Tips for Foodies in New York City

New York City is recognized the world over as having one of the most diverse populations you can find anywhere. One result of this diversity is that the city has become one of the most interesting food tourism destinations on the planet. Not many cities can boast the best of pretty much any cuisine on the planet, and yet New York can make that claim. From street side vendors and casual eateries to fine dining hotspots, the city is packed with a breathtaking selection of food from around the world.

Frankly, it’s impossible to experience it all, but here are a few tips for foodies traveling to New York. With these ideas to base your experience on, you may find yourself hitting a lot of the highlights!

Don’t Neglect Casual American Cuisine

It’s a common joke of sorts that America doesn’t actually have a cuisine; the closest there is might be a morning bagel or an ear of corn alongside a cheeseburger. Beyond that, Americans have essentially borrowed and spun off of other cuisines. Most American chefs would bristle at this sort of argument because at least in terms of fine dining, the U.S. has plenty of distinctive styles and incredible flavors to offer.

But for the sake of enjoying the best of New York’s cuisine, I’d recommend sticking to the half-joking stereotypes of American cuisines: burgers and fries. The city is so commonly recognized for its international offerings that visitors can miss out on some of the best burger joints and casual American eateries in the U.S. Village Voice’s 2015 Edition of NYC’s best burgers has a lot of worthwhile options to consider, featuring great food at low price points—and they don’t even get into some of the more popular restaurants like the budding Five Napkin Burger chain or Shake Shack.

Find Bargain Bites

Life in New York is notoriously expensive, and for that reason, a lot of people assume the best food is hidden behind lofty menu prices. That couldn’t be further from the truth, though. Chefs in this city are proud of their flavors, and they often offer them at fair, or even bargain, prices.

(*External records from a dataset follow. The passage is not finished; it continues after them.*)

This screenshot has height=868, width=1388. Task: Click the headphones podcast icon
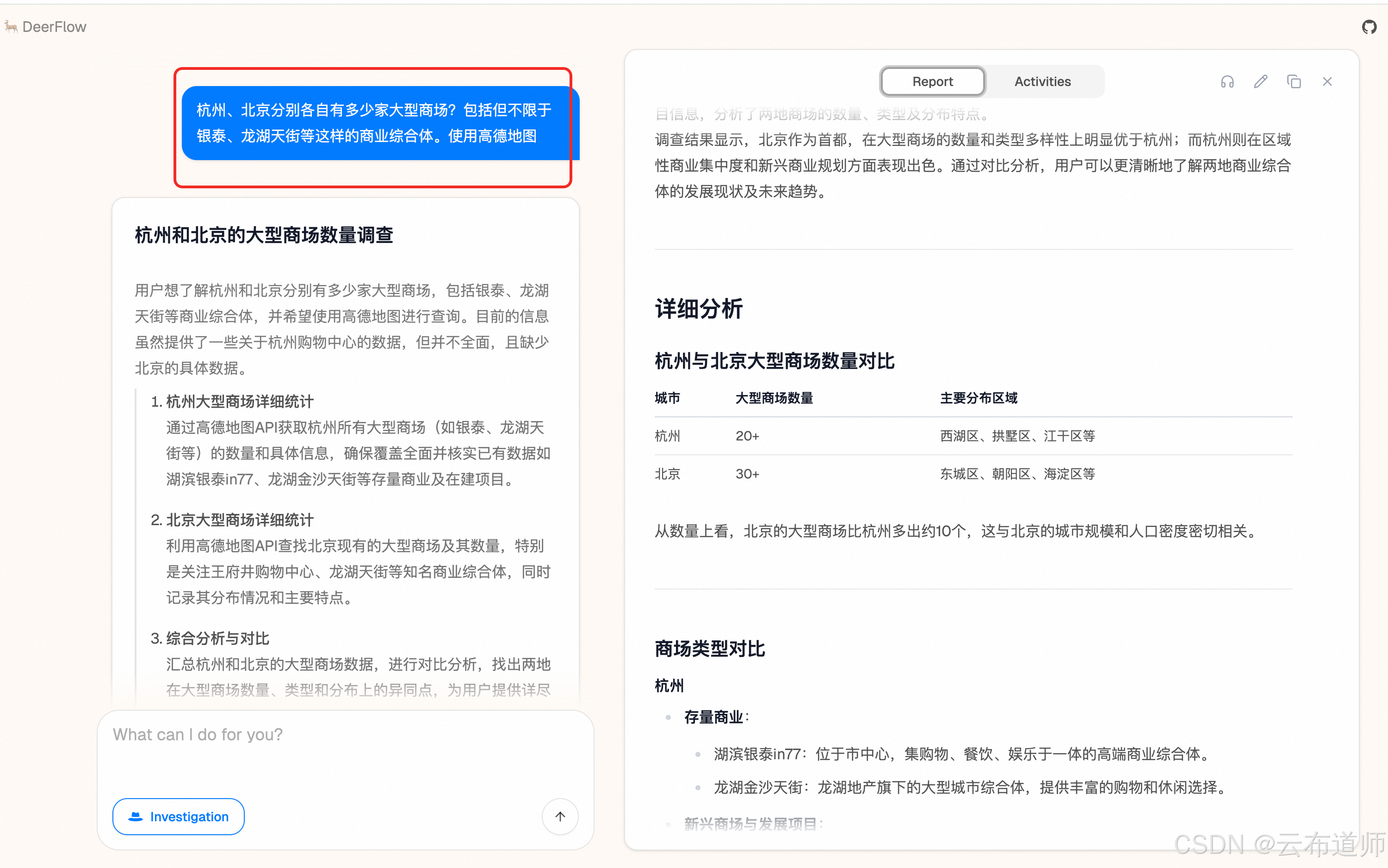1227,81
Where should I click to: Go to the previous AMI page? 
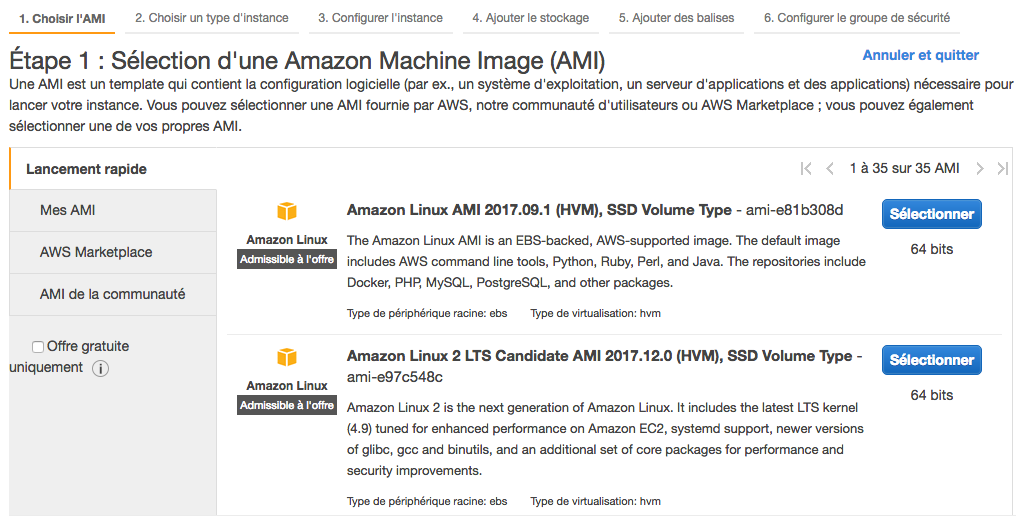click(x=830, y=169)
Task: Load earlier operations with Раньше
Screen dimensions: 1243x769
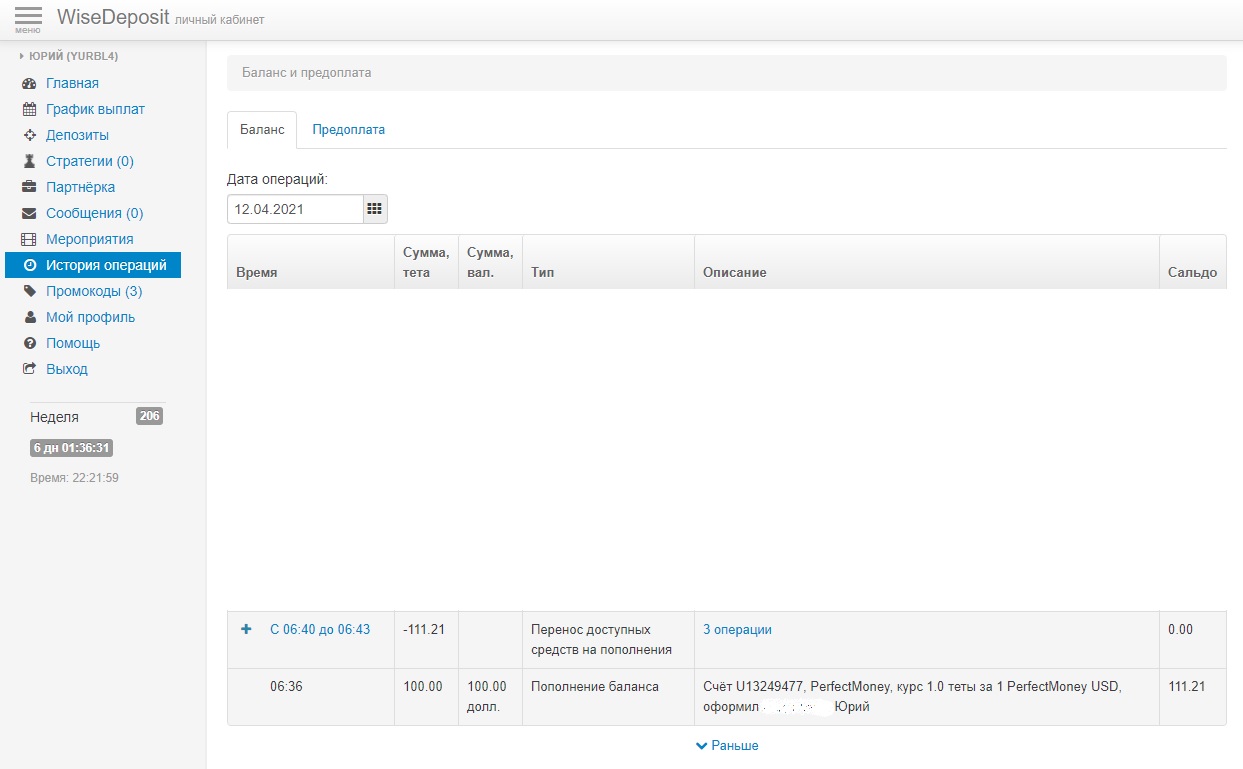Action: click(x=727, y=746)
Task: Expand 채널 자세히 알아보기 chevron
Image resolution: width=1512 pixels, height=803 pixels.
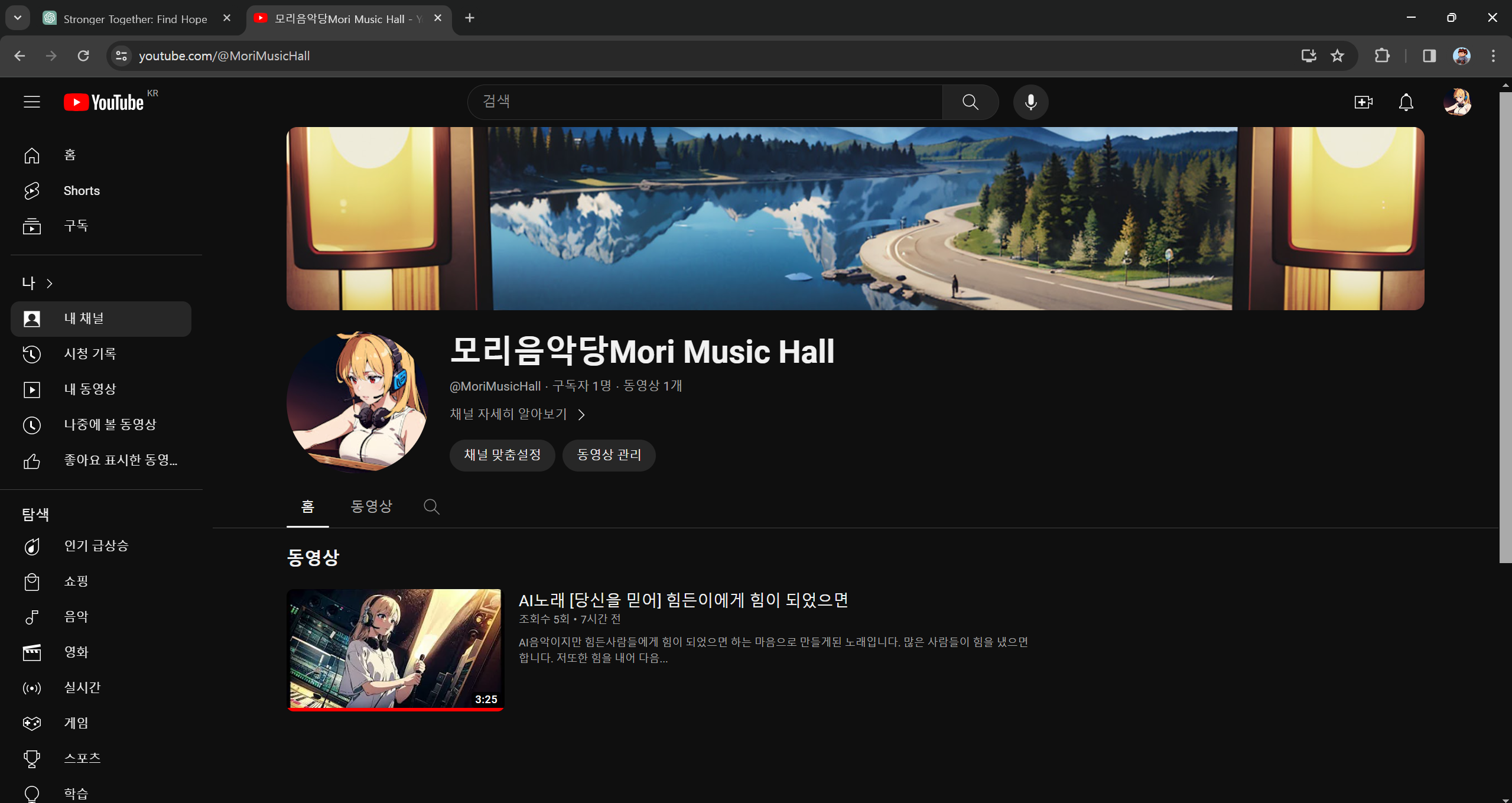Action: 581,415
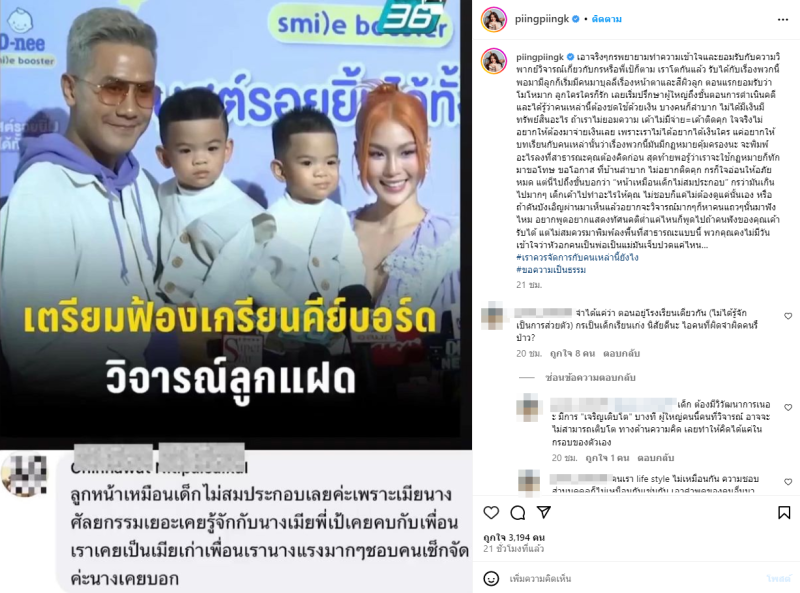Open hashtag #เราควรจัดการกับคนเหล่านี้ยังไง
This screenshot has height=593, width=800.
coord(577,257)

Other aspects of visiting the city are expensive, however. A comfortable hotel is going to be pricey, getting around can add up, and entertainment will as well. And that’s why it’s fairly common advice for travelers to seek out bargain bites in the city. British Airways’ travel to NYC page points out some of the relevant restaurants as a guide to those visiting the Big Apple (perhaps for the first time), and it highlights a nice range of options: menus on this list include Asian noodles, Cajun jambalayas, and even nachos that are only described as “devastating.” And these are just a few of the “cheap eats” destinations that are so popular throughout the city.

Know Your Cuisine Regions

We’ve all heard of the likes of Little Italy and Chinatown and these are excellent places to find international cuisine in New York City. But limiting your foodie experience to the famous neighborhoods would be a mistake because there are dozens more international cuisines and great food neighborhoods dotted throughout the city. You’d be wise to take the time to study up on them in advance!

For example, did you know there’s a miniature Korea Town smack in the middle of midtown Manhattan? Or that the borough of Queens has its own (multiple) Chinatowns? Indian, Italian, and Mexican food is all over the city, and there’s a great pocket of Moroccan restaurants on the Lower East Side. For even more adventurous options, check out Complex’s list of 10 hard-to-find ethnic cuisines and where to find them in the city.

Hit A Few Famous Eateries

It’s good advice for foodies to go ahead and skip the famous places in major cities. They tend to be pricey, it’s hard for them to live up to expectations, and sometimes they’re a little more pretentious or less authentic than their expensive counterparts. But in the case of New York, a lot of the famous options aren’t merely the cream of the crop in their own city. Many times, these are world renowned restaurants, sometimes run by the finest chefs in the business. If you can, go ahead and splurge at one or two of them.

Eater’s 38 essential New York restaurants give you a strong selection as a starting point. From that list, I’d personally recommend Parm and Lafayette, and I’d also point out that not every restaurant on the list is particularly pricey (though some certainly are).

Choosing your specific food plan while visiting the city is your own task and one that is best to get creative with.  But hopefully, this guide gives you some good ideas to keep in mind as you set out to enjoy arguably the world’s best dining city.